For example, we can query distance (in meter) of the hospitals from certain location (longitude=106.8249641, latitude=-6.1753871)
by using ST_DistanceSphere() function from PostGIS:
SELECT id, name, ST_DistanceSphere(coords, 'POINT(106.8249641 -6.1753871)') as distance_meter, concat(st_y(coords), ', ', st_x(coords)) as lat_long FROM locations ORDER BY distance_meter ASC LIMIT 10
The result we get will be something like this (in CSV):
"id","name","distance_meter","lat_long" "way/496643326","Rumah Sakit THT Bedah Prof.

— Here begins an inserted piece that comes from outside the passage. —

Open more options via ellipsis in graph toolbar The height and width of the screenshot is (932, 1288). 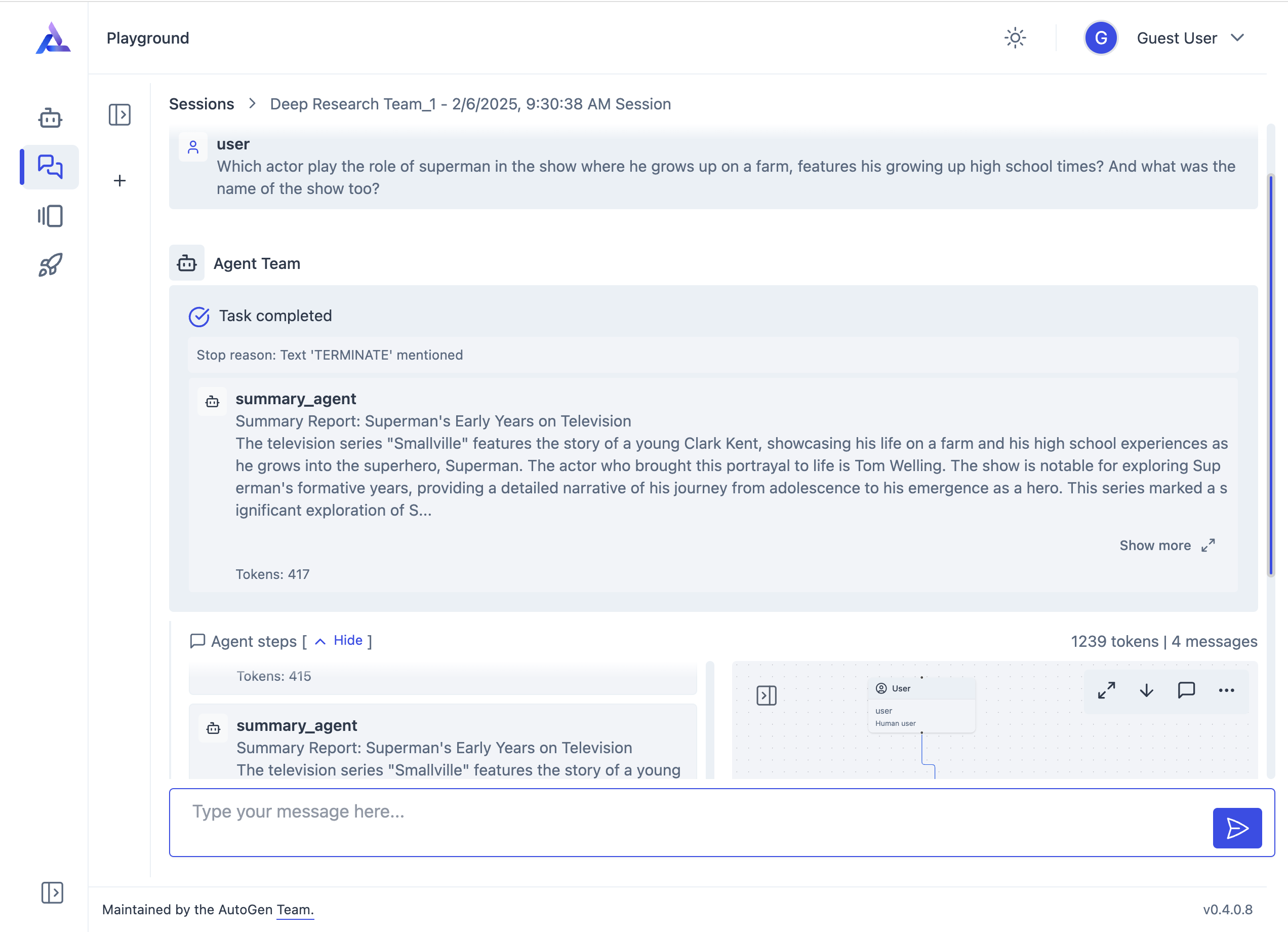tap(1227, 691)
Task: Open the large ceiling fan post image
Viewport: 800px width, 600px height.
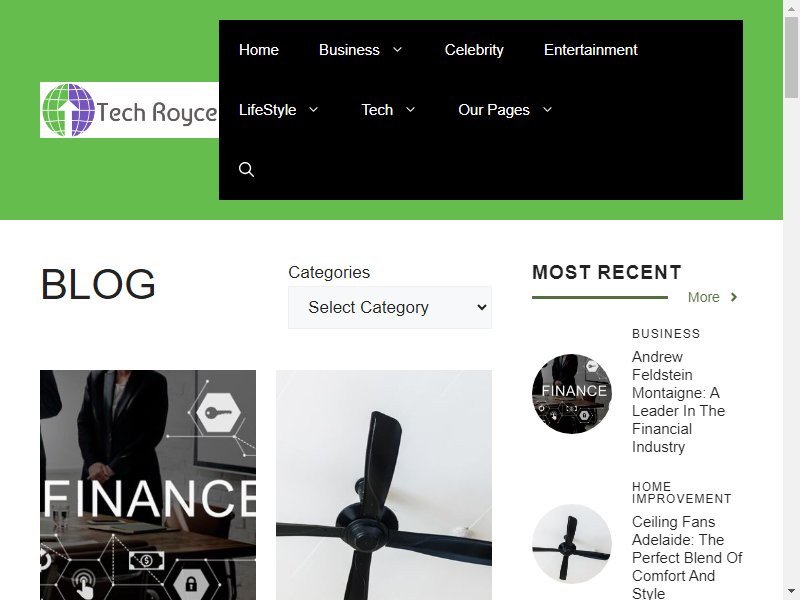Action: click(x=384, y=485)
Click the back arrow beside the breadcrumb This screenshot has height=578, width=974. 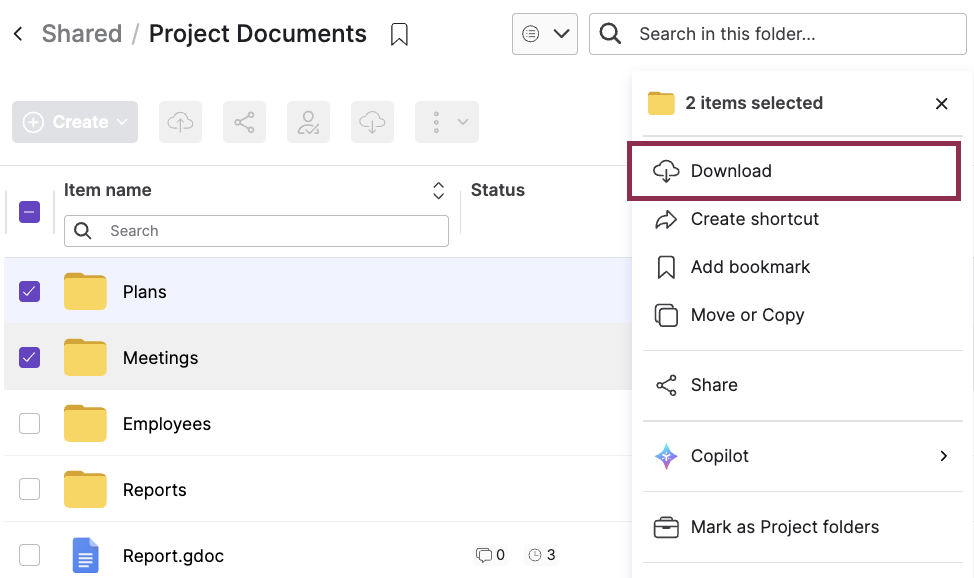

Nizar",1150.93433842,"-6.1712414, 106.8154247" "way/492535915","RSUD Tarakan",1669.53197806,"-6.1716313, 106.8103422" "way/485813973","Rumah Sakit Abdi Waluyo",1676.06387318,"-6.1898132, 106.8293587" "way/485813873","Rumah Sakit YPK Mandiri",1799.67005592,"-6.1913149, 106.8278537" "way/485992308","Rumah Sakit Menteng Mitra Afia",1958.22172341,"-6.1868538, 106.8384083" "way/492945012","Rumah Sakit Umum Kecamatan Tanah Abang",2090.46726163,"-6.1909239, 106.8143169" "way/156919546","Rumah Sakit Ibu dan Anak Aries",2575.8240355,"-6.1576321, 106.8099989" "way/121523126","Raden Saleh Medical Center",2730.37582545,"-6.1892694, 106.8453365" "way/482346485","Rumah Sakit Mata JEC",2895.65675616,"-6.1986006, 106.8368349" "way/496038045","Gedung Adminstrasi dan Pendidikan RSAB Harapan Kita",2924.49581687,"-6.1840605, 106.7999897"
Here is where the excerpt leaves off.